Bosnia-Herzegovina, the two westernmost provinces of the Ottoman Empire, were held in a state of semifeudal serfdom by a unique Moslem Serbian landowning class. At the time of the Turkish invasion four centuries earlier, the native Serbian nobility accepted Islam and retained their lands. But the bulk of the population remained Christian, of both Catholic and Orthodox varieties. At the time of the revolt, out of a total population of l.2 million in the two provinces, 40 per cent were Moslem, 42 per cent Orthodox and 18 per cent Catholic.

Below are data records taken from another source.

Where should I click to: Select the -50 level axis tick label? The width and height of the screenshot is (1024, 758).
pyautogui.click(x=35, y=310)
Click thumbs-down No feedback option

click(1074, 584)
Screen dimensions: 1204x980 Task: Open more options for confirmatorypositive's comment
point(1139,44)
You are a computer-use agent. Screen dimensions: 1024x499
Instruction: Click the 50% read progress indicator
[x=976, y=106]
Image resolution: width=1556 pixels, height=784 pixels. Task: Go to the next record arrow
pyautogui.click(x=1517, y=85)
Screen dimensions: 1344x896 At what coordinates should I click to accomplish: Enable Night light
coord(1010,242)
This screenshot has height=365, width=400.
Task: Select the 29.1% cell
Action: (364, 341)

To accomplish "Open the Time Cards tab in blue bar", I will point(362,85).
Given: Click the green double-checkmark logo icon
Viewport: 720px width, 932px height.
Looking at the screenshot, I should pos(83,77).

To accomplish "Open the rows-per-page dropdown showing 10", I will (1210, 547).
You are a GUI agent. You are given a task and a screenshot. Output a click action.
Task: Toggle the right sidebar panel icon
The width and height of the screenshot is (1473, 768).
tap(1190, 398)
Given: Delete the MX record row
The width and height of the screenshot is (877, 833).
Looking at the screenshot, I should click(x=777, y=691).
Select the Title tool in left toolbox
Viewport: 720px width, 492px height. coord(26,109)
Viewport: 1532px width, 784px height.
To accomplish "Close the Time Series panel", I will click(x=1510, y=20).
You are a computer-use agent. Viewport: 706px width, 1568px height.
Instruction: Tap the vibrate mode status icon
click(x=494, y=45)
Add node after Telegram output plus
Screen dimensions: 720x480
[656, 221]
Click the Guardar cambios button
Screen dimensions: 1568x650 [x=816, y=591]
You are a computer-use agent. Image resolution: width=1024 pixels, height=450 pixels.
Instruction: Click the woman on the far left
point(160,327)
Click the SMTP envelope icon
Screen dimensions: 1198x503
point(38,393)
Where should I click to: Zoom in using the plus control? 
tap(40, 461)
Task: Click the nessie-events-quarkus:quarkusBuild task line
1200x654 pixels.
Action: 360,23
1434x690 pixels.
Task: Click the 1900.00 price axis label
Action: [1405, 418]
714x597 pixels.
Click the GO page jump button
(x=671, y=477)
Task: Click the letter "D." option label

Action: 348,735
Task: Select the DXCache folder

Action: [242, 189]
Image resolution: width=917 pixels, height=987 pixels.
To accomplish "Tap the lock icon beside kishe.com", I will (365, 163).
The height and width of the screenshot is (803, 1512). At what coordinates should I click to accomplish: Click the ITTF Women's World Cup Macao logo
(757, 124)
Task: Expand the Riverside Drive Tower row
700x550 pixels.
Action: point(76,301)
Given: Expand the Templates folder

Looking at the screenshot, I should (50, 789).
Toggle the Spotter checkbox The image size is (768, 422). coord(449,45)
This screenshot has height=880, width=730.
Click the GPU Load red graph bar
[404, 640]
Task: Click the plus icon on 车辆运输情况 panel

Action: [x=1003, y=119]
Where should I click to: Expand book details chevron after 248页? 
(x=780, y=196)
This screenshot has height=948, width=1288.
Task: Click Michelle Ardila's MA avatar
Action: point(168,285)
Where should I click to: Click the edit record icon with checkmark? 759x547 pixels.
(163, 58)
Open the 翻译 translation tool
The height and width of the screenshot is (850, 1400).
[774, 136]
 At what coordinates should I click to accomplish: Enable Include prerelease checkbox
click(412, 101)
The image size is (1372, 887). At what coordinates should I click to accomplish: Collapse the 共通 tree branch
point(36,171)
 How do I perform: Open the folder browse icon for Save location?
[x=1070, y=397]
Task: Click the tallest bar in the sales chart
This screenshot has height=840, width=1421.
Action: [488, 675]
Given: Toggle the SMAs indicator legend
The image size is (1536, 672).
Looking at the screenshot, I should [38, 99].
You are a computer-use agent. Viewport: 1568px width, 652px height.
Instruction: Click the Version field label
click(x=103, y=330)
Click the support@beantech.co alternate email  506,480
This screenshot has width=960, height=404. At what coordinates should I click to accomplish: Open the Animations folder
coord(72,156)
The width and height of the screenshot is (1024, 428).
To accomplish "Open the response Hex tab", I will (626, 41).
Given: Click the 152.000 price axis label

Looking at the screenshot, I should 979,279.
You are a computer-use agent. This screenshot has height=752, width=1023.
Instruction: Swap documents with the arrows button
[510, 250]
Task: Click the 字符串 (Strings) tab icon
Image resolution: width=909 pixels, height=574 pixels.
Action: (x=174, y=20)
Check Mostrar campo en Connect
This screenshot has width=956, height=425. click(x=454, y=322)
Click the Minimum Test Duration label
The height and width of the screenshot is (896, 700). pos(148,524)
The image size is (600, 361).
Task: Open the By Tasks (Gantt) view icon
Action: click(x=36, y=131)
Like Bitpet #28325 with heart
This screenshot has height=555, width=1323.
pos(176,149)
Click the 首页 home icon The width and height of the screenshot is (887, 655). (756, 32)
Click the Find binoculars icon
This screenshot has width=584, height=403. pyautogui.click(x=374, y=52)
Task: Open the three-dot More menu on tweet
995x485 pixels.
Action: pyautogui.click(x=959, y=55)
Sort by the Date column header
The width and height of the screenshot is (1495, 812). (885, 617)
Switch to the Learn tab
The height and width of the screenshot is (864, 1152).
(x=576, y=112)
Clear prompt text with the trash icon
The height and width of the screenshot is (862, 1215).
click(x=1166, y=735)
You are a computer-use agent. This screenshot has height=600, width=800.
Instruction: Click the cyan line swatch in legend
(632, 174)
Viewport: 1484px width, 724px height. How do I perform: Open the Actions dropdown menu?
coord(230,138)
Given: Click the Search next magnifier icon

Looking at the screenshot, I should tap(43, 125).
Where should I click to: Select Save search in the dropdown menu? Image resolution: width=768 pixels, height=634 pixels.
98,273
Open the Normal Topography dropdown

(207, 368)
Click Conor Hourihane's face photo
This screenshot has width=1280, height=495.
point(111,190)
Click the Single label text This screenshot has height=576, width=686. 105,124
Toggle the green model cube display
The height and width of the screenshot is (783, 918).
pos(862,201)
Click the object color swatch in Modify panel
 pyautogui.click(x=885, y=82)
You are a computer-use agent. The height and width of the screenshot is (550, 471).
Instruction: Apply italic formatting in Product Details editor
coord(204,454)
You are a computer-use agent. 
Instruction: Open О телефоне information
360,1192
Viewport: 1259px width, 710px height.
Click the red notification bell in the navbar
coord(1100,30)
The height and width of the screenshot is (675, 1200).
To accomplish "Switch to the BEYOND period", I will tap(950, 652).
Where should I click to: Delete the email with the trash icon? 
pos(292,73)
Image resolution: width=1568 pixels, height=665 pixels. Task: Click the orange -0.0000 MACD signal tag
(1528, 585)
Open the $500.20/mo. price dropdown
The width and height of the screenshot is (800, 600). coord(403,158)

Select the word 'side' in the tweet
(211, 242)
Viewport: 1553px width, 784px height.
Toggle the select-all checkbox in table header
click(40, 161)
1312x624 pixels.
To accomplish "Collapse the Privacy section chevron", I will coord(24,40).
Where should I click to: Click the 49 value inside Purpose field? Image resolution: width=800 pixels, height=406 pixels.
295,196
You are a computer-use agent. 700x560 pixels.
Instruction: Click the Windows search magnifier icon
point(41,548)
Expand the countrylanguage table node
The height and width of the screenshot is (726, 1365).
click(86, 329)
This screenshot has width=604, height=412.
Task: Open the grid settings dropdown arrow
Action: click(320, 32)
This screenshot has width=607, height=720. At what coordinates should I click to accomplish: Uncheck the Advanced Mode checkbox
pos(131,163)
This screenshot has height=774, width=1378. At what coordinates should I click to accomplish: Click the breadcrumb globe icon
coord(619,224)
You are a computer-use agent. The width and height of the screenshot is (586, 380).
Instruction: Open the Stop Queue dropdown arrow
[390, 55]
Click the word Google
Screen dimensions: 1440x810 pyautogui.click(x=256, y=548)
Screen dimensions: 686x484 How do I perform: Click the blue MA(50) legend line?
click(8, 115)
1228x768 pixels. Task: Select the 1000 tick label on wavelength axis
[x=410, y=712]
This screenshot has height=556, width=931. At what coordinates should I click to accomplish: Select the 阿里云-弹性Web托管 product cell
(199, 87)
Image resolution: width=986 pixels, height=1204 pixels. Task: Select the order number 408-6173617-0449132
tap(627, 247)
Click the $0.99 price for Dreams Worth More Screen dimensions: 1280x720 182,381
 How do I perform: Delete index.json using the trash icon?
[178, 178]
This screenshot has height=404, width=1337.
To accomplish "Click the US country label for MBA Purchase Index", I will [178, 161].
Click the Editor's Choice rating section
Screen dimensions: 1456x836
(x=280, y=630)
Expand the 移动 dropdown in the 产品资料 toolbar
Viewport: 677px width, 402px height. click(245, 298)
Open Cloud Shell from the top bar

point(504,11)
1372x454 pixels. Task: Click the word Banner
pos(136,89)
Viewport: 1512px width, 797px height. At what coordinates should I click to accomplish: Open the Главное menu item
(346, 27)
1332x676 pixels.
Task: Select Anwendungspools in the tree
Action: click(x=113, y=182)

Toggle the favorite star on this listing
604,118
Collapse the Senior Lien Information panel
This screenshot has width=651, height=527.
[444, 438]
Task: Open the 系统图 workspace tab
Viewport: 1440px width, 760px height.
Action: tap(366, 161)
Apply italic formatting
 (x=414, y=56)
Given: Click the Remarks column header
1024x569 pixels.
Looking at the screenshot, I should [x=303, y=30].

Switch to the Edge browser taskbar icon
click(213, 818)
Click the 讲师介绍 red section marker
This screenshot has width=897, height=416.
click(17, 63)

Only a handful of the Moslems were large landowners, the remainder being peasants who were exploited in the same manner as their Christian counterparts But the Christians were more susceptible to foreign influences and were more dissatisfied with their lot. In practice, though not in law, they were bound to the estates of the Moslem landowners. They had the right to own landed property but the difficulties in the way of acquiring land were so formidable that few were able to surmount them. Peasants paid one third to one half of their crop to the landowner and also one eighth to the tax farmer. The latter also collected petty taxes on animals and on specific produce. In fact, as elsewhere, these tax farmers were a grievous burden because they paid a cash sum for the privilege of collecting the taxes and then proceeded to fleece the peasants mercilessly in order to secure a large return on [heir investment. It made no difference to them if the crops were poor and the peasants were in difficulty. Indeed, the immediate cause for the 1875 revolt was the crop failure of the previous year and the unrelenting pressure of the tax farmers.
These conditions had existed in Bosnia-Herzegovina for centuries. By themselves they do not explain the wide ramifications of the 1875 uprising. It is necessary to take also into account certain currents of thought and foreign influences. The most important of these were Pan- Serbism, PanSlavism, and Hapsburg expansionism.
Pan-Serbism persisted despite the assassination of Prince Michael. It is true that Milan had little sympathy for revolutionary movements. He looked to Vienna for support and followed the Austrian policy of opposing agitation among the South Slavs under foreign rule. But the popular sentiment for liberation and national unity was too deep-rooted to be banished by disapproval from above. Baron von Kallay, the Austrian diplomatic representative in Belgrade, warned his government in 1873 that "the mistaken notion that Serbia is called upon to play the role of Piedmont among the Slavs of Turkey is so strongly rooted that the Serbs no longer can understand that the Slavs of the different Turkish frontiers should seek aid and protection from any state except Serbia." (4) The following year the Serbian relational assembly, or Skupshtina, voiced the national aspiration as follows in its address to the throne: "To direct the scattered forces of our people toward a serious and common action, to reach an understanding with and to draw closer to our fellow peoples who have the same objectives, the same interests, and the same dangers, that is the road on which the national Skupshtina ardently wishes to see always its illustrious sovereign." 5 Thus Pan-Serb agitation continued despite the opposition of Milan. There can be little doubt that it had significant influence on the unredeemed brothers across the frontier in Bosnia-Herzegovina.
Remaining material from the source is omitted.